═════ Records for the task ═════

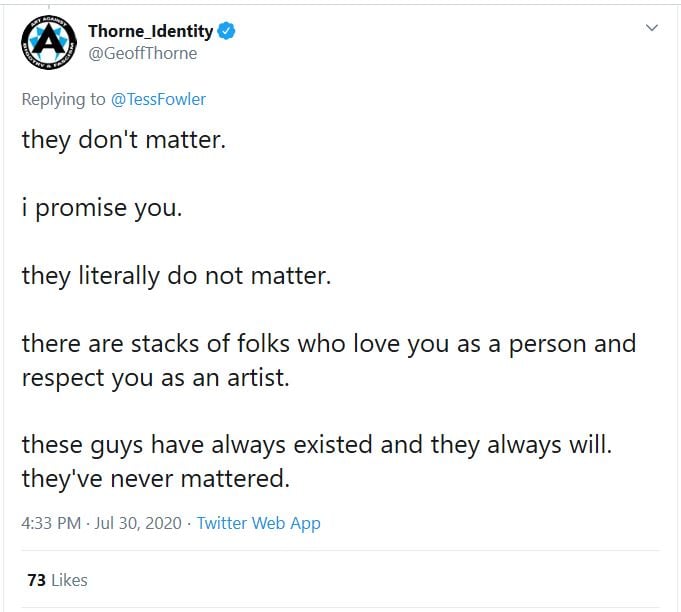Click the line starting "these guys have always existed"

click(x=316, y=445)

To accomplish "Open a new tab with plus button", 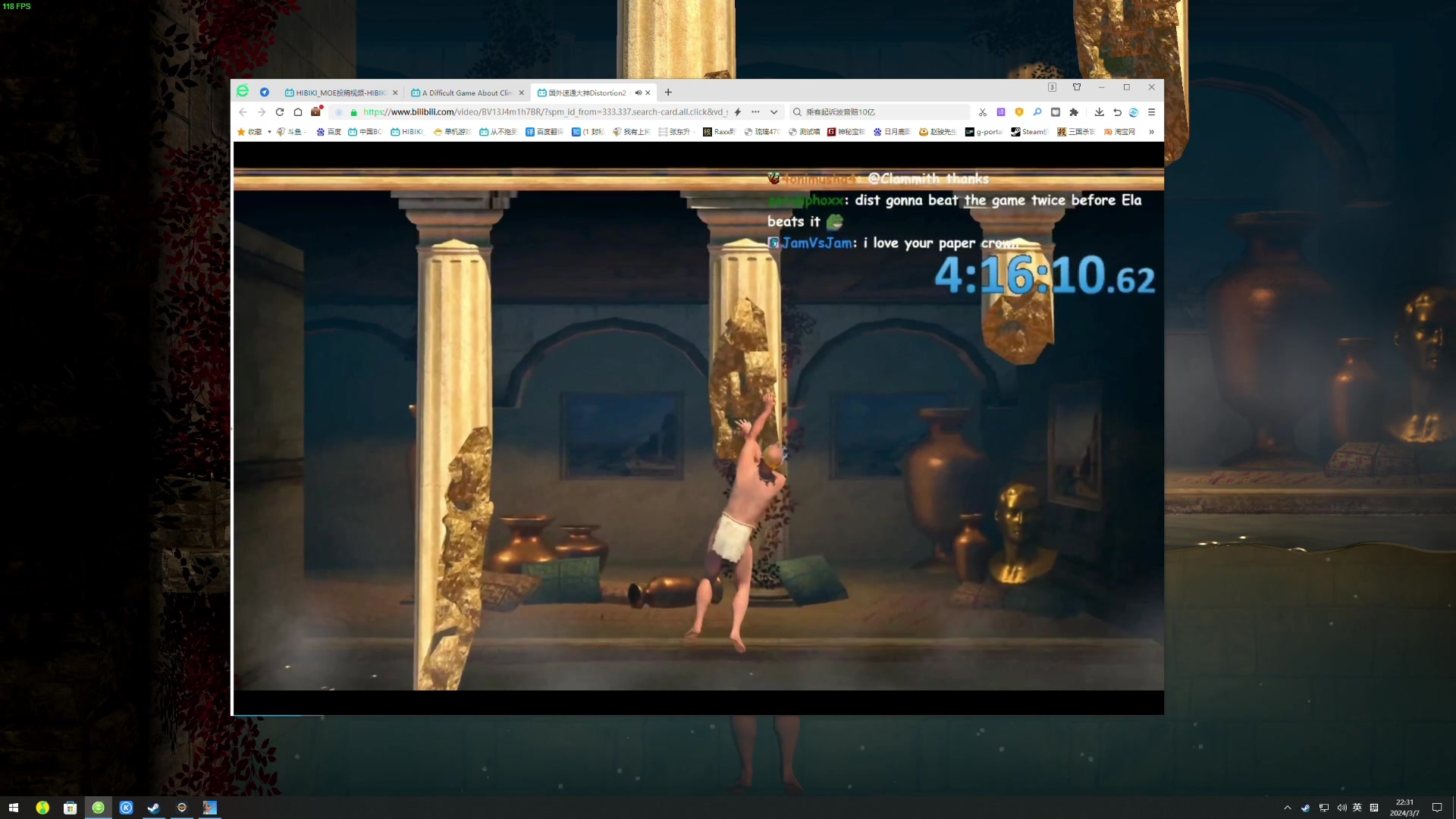I will [668, 93].
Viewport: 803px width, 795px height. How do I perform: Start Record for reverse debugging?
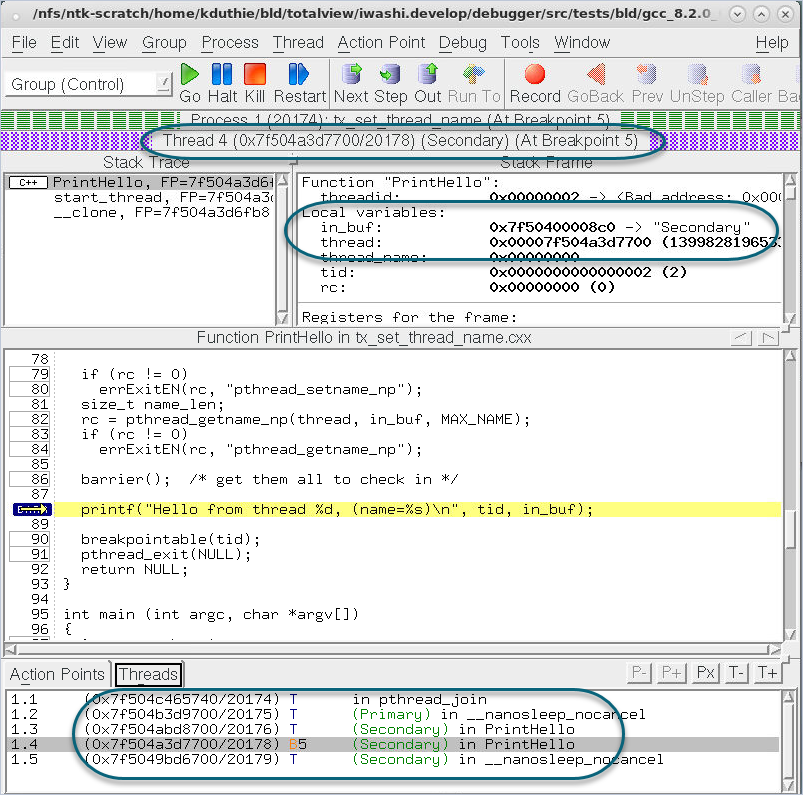pos(535,82)
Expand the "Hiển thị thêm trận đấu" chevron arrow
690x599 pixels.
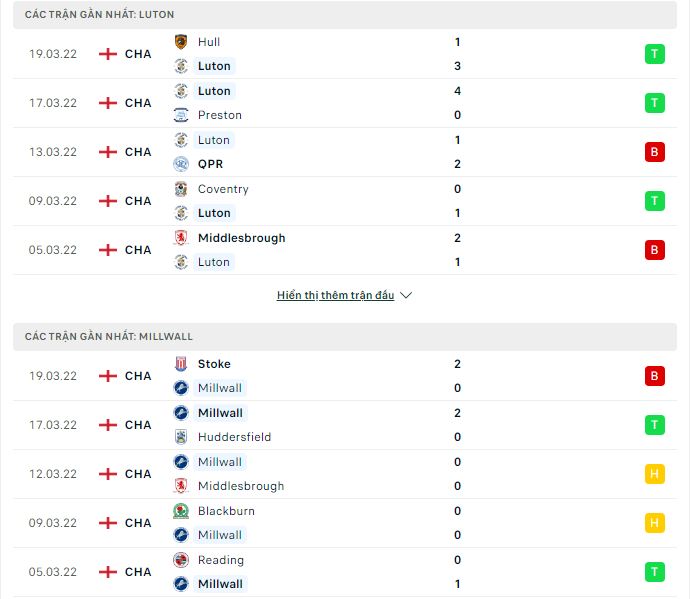(406, 296)
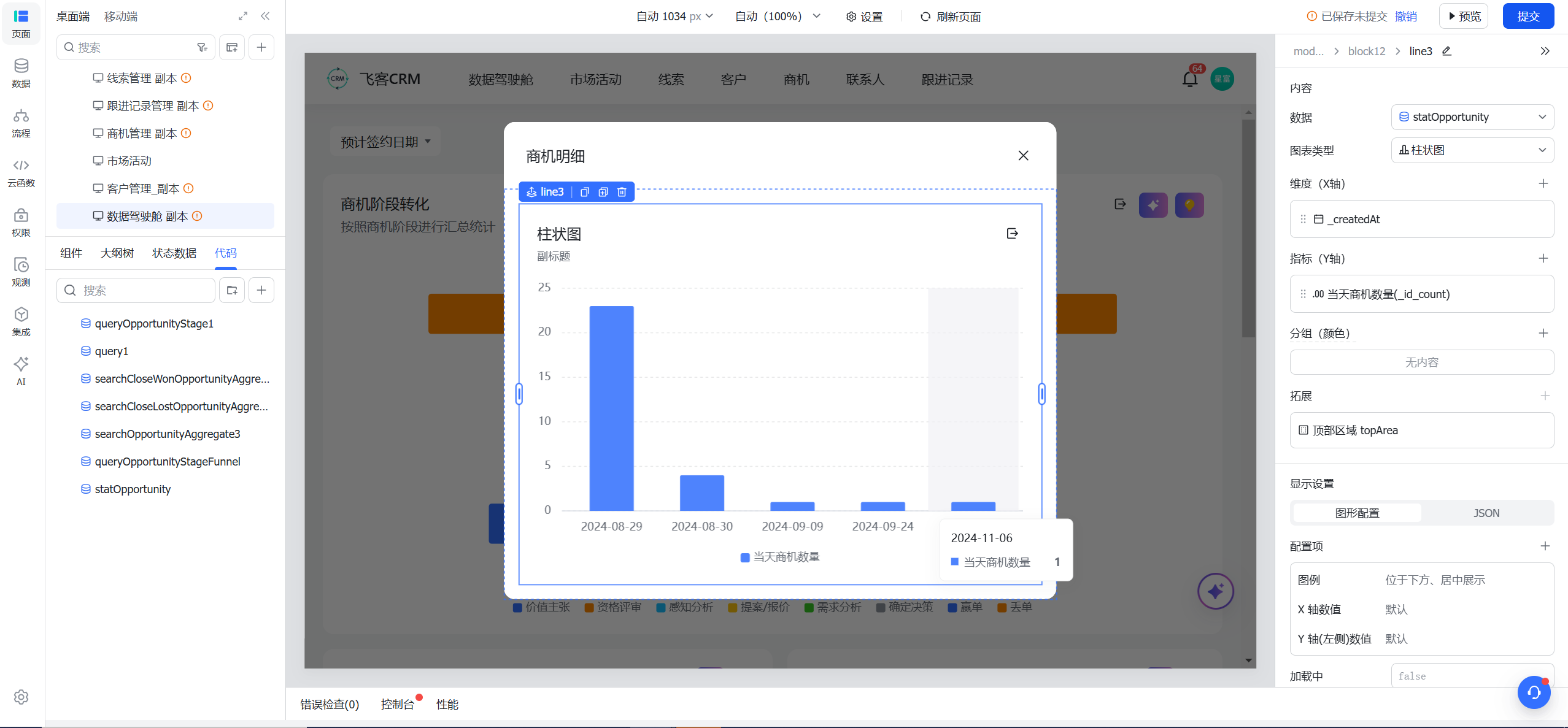
Task: Open the AI sidebar icon
Action: click(x=21, y=372)
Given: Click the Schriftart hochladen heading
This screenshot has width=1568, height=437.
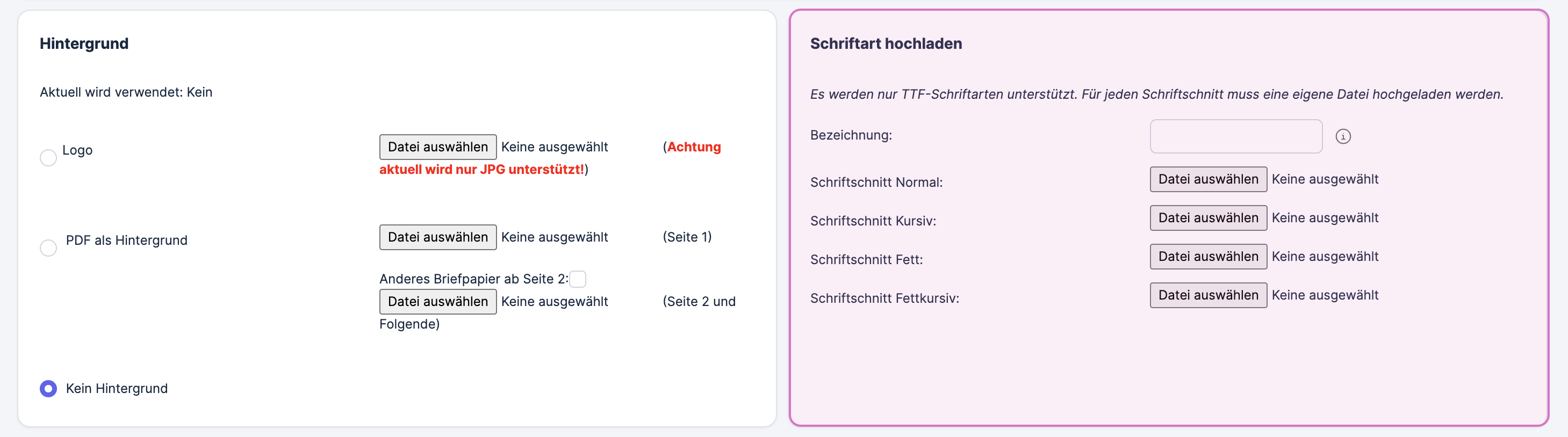Looking at the screenshot, I should pos(886,44).
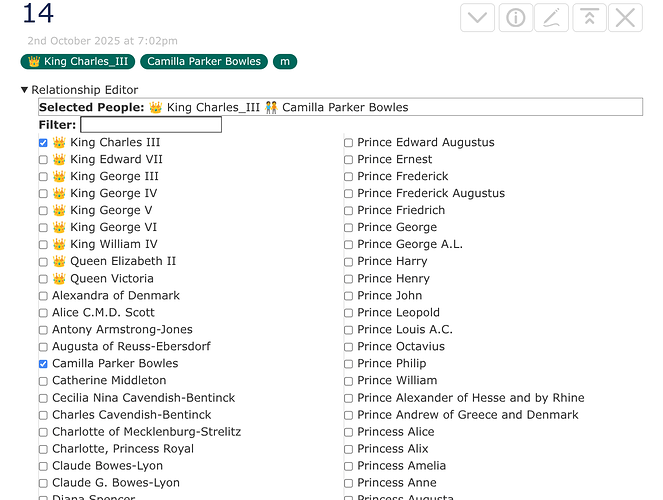Open the chevron-down dropdown in the toolbar
The image size is (663, 500).
[x=478, y=17]
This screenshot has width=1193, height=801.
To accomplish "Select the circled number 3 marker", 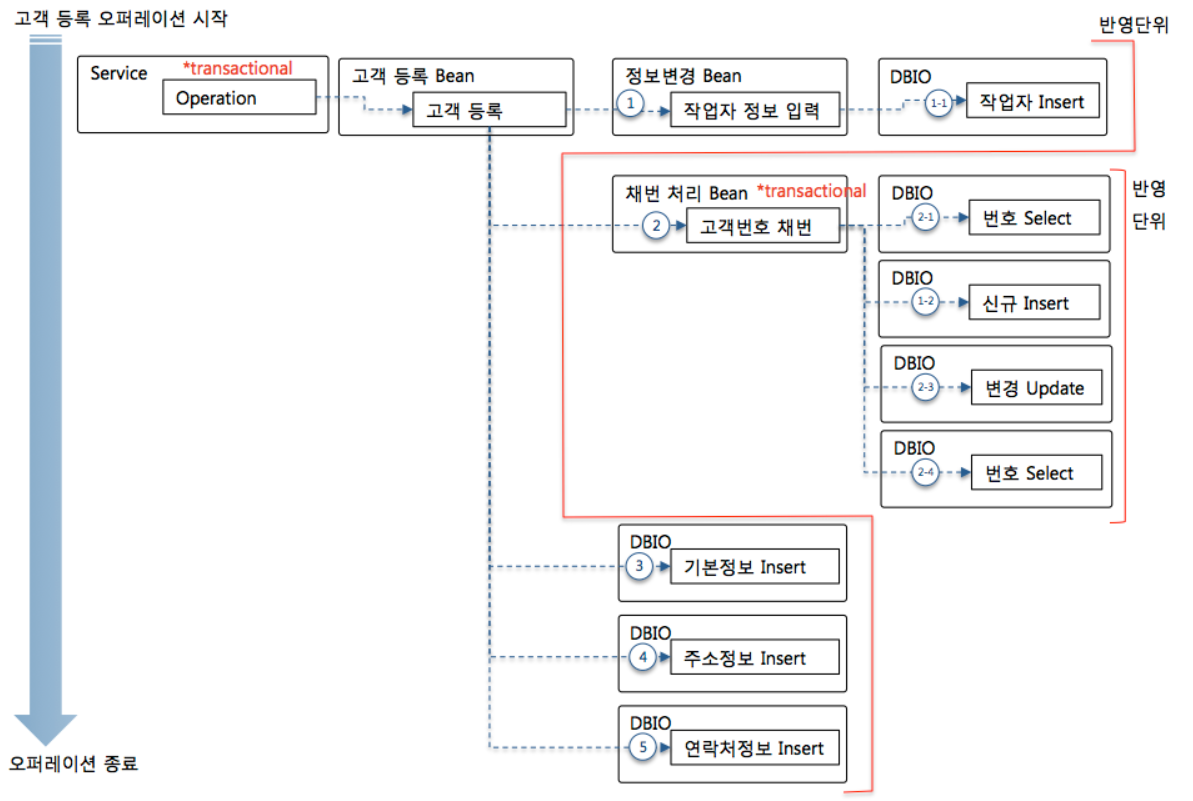I will 641,567.
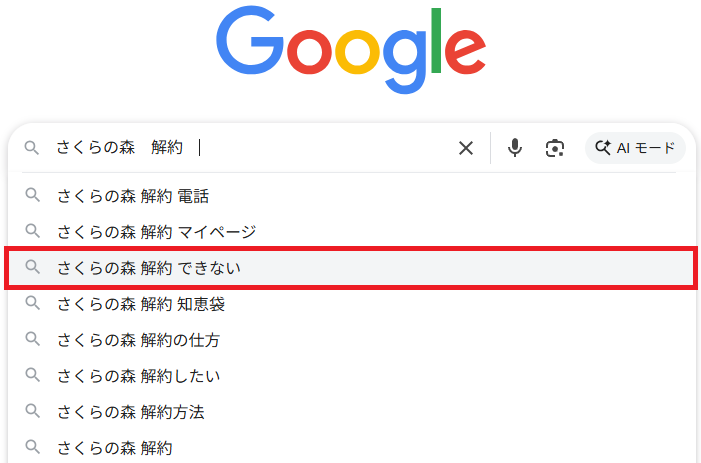This screenshot has width=701, height=463.
Task: Start voice search with microphone icon
Action: pos(515,148)
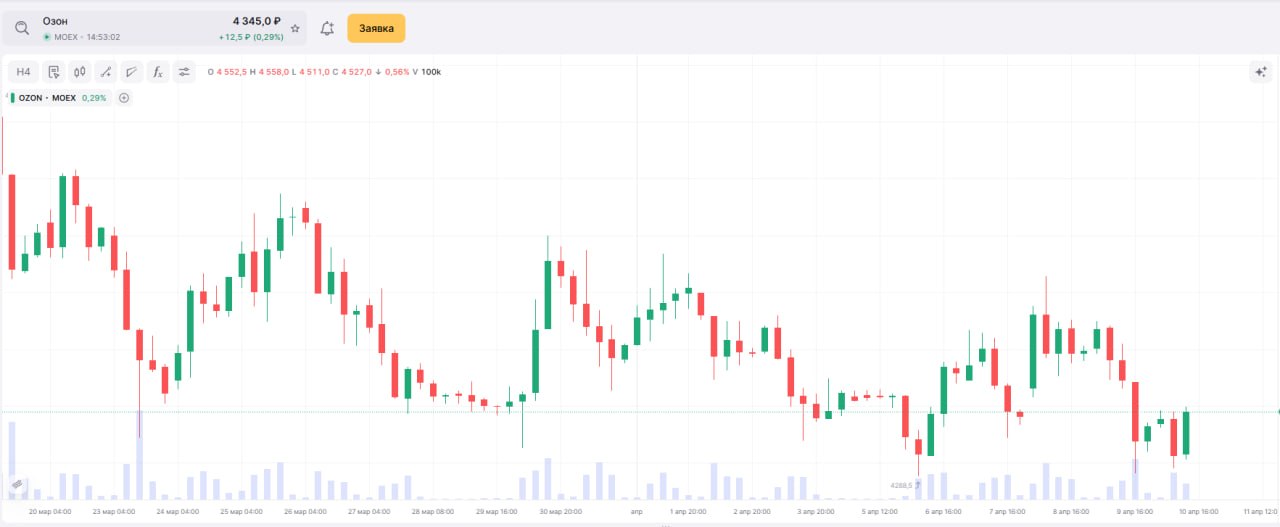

═════

Retype the rows from the line with "Viewport: 803px width, 795px" to the line with "Action: click(x=21, y=372)", keeping both of those lines and leaving the pictures out of your answer.

**Output below:**
Viewport: 803px width, 795px height. How do I perform: Start Record for reverse debugging?
pos(535,82)
Expand the "Hiển thị thêm trận đấu" chevron arrow
690x599 pixels.
(406, 296)
Task: Open the AI sidebar icon
Action: click(x=21, y=372)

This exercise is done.